Granada, Spain, km 118400

The legendary Hercules had separated Africa from Eurasia, opening a passage from the Mediterranean Sea to the Atlantic Ocean. In Arabic as in French, the word "detroit" (straight) means narrowness (etroitesse/dayq) and despair (detresse/mutadayq).

Daily, Moroccans who had conquered Andalusia a long time ago, try to reach the "promised continent" by "pateras" (small boats). Many of them die in the current. Their Berbere general Iben Thareq had even given his name to Gibraltar. Today one doesn't say he has emigrated, but "hreg" (he has burnt) his documents, his past. As Edouardo Galleano put it best: "The belly is a part of the soul. It's door is the mouth."

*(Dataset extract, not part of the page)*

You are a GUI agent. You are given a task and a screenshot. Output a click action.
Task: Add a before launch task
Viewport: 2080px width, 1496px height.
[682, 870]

I knew my journey would have a sense only by having an end. The 14 kilometers of Gibraltar's strait, at the northern extremity of Africa was a ritual of passage like the hole of a needle. I felt immigrated from inside and from outside, but unlike the deadly risk taken by Africans to escape despair, I came back to my land of origin, another tectonic plate. Born on the good side.

Europe straight away, by highway to the Gibraltar's rock. High way! A motorized spirit, noise and gas instead of voice and handshaking, like a sudden intractable human desert. I could only come back in space, not in time.

I eat Moroccan sardines with bread on a beach where young British citizen drank soft drinks, ate French fries and flirted freely. There was an unmistakable air of holiday. As a pretty woman who spoke English and Spanish with no accent told me : "Gibraltar gets everything, we just go shopping across, but have to study in England." The British hold in that rock a military base with a still irreparable nuclear submarine stuck in the harbor.

I rode around like on a velotrack: to feel some speed, to quit even quicker Gibraltar. The first night in Europe I camped behind a restaurant. The Spanish owner brought me a huge salad. The next morning, he offered me a copious breakfast, filled up my panniers with bread, bacon and a bottle of red wine. (My yak's weight becoming a parable of my emotions.) Welcome to Europe!